PASSAGE:
A RetroSearch Logo

Home - News ( United States | United Kingdom | Italy | Germany ) - Football scores

Search Query:

Showing content from https://triton-inference-server.github.io/pytriton/latest/guides/distributed_tracing/ below:

Distributed Tracing - PyTriton

Distributed Tracing

Distributed tracing enables tracking application requests as they traverse through various services. This is crucial for monitoring the health and performance of distributed applications, especially in microservices architectures. This guide will demonstrate how to configure the Triton Inference Server to send traces to an OpenTelemetry collector and later visualize them.

Setting Up the OpenTelemetry Environment

The OpenTelemetry collector serves to collect, process, and export traces and metrics. As a collector, you can utilize the Jaeger tracing platform, which also includes a UI for trace visualization. To run Jaeger backend components and the UI in a single container, execute the following command:

docker run -d --name jaeger \
    -e COLLECTOR_OTLP_ENABLED=true \
    -p 4318:4318 \
    -p 16686:16686 \
    jaegertracing/all-in-one:1

This command will initiate a daemon mode HTTP trace collector listening on port 4318 and the Jaeger UI on port 16686. You can then access the Jaeger UI via http://localhost:16686. Further details on the parameters of this Docker image can be found in the Jaeger Getting Started document.

PyTriton and Distributed Tracing

With the OpenTelemetry collector set up, you can now configure the Triton Inference Server tracer to send trace spans to it.

The following example demonstrates how to configure the Triton Inference Server to send traces to the OpenTelemetry collector:

from pytriton.triton import TritonConfig
config=TritonConfig(
    trace_config=[
        "level=TIMESTAMPS",
        "rate=1",
        "mode=opentelemetry",
        "opentelemetry,url=http://localhost:4318/v1/traces",
        "opentelemetry,resource=service.name=test_server_with_passthrough",
        "opentelemetry,resource=test.key=test.value",
    ],
)

Each parameter in the trace_config list corresponds to a specific configuration option:

All the supported Triton Inference Server trace API settings are described in the user guide on tracing.

You can use config for the Triton Inference Server as follows:

import time
import numpy as np
from pytriton.model_config import ModelConfig, Tensor
from pytriton.triton import Triton

def passthrough(requests):
    responses = []
    for request in requests:
        sleep = request.data["sleep"]
        error = request.data["error"]
        raise_error = np.any(error)

SHORT TASK A: Condense the paragraph of the tracing guide that begins "This command will initiate" into a short bulleted list that keeps its main facts.

DATA SHOWN:
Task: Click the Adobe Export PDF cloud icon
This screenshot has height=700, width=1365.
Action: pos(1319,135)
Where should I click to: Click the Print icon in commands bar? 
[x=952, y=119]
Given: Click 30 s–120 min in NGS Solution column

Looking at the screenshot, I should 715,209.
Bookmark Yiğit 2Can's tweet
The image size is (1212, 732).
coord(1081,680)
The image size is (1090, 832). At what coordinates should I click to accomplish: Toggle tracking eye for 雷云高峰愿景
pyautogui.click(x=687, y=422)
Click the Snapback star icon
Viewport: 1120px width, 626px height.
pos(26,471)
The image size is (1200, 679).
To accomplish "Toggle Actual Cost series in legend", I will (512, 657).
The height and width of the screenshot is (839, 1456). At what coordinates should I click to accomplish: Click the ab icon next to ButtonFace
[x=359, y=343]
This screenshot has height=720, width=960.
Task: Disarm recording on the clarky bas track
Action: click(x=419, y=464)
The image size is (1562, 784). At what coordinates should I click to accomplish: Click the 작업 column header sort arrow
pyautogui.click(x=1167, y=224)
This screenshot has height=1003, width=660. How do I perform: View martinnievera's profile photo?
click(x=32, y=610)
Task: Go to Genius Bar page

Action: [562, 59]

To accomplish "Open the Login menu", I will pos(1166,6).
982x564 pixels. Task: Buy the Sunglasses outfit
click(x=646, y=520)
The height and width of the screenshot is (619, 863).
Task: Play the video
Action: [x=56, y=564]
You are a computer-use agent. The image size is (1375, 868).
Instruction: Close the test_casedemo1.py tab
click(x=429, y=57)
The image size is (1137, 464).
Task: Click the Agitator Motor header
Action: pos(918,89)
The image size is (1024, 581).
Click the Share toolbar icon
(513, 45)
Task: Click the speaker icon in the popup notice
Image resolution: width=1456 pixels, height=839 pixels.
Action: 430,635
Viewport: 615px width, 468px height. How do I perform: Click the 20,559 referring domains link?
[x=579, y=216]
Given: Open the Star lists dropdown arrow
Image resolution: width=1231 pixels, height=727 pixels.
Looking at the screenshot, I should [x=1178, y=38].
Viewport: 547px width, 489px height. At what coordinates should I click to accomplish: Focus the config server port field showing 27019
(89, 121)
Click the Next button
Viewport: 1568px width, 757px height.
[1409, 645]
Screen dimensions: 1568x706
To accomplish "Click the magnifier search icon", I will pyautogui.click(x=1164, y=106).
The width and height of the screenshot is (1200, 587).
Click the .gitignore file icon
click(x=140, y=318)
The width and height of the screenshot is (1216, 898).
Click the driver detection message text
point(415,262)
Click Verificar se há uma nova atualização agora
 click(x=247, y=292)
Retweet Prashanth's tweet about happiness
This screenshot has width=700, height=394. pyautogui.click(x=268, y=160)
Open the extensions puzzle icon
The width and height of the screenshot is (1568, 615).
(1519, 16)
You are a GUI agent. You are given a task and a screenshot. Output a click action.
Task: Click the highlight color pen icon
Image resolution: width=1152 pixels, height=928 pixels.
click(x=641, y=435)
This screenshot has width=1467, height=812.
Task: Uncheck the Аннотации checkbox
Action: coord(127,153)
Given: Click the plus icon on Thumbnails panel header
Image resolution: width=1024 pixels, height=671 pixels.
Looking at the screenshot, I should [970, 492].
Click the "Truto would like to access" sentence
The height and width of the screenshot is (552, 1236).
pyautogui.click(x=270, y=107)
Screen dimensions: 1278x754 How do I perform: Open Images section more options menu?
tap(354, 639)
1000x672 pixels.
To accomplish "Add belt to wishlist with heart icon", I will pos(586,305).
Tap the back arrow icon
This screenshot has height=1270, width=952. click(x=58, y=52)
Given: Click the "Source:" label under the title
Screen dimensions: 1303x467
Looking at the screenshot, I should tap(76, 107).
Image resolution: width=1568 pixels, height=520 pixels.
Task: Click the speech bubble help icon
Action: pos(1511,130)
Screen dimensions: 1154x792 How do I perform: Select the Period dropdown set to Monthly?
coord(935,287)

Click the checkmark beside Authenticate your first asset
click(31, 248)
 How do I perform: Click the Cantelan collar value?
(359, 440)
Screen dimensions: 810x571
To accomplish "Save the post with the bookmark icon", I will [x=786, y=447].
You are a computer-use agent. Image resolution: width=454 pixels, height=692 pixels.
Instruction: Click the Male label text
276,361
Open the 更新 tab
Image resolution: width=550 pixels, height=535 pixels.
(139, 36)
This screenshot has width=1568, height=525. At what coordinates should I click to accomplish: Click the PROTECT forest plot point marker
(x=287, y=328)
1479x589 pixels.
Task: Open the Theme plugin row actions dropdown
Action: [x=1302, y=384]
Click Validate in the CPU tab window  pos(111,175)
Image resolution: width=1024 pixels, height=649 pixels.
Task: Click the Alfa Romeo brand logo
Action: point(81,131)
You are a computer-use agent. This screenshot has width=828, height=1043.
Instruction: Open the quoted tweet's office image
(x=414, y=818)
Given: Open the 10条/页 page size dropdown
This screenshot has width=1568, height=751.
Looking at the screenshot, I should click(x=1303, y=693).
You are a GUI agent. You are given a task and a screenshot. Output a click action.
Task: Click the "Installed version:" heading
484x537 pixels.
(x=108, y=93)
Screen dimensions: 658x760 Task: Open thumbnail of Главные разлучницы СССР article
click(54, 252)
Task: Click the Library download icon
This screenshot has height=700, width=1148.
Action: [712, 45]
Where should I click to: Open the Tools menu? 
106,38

SHORT TASK B: Retype the listing character for character, starting at its first line and ending at the line that contains "will (512, 657).", with both of those lines included.

FINAL RESULT A:
- Starts a daemon-mode HTTP trace collector listening on port 4318.
- Starts the Jaeger UI on port 16686, reachable at http://localhost:16686.
- The Jaeger Getting Started document gives more details on this Docker image's parameters.

FINAL RESULT B:
Task: Click the Adobe Export PDF cloud icon
This screenshot has height=700, width=1365.
Action: pos(1319,135)
Where should I click to: Click the Print icon in commands bar? 
[x=952, y=119]
Given: Click 30 s–120 min in NGS Solution column

Looking at the screenshot, I should 715,209.
Bookmark Yiğit 2Can's tweet
The image size is (1212, 732).
coord(1081,680)
The image size is (1090, 832). At what coordinates should I click to accomplish: Toggle tracking eye for 雷云高峰愿景
pyautogui.click(x=687, y=422)
Click the Snapback star icon
Viewport: 1120px width, 626px height.
pos(26,471)
The image size is (1200, 679).
To accomplish "Toggle Actual Cost series in legend", I will (512, 657).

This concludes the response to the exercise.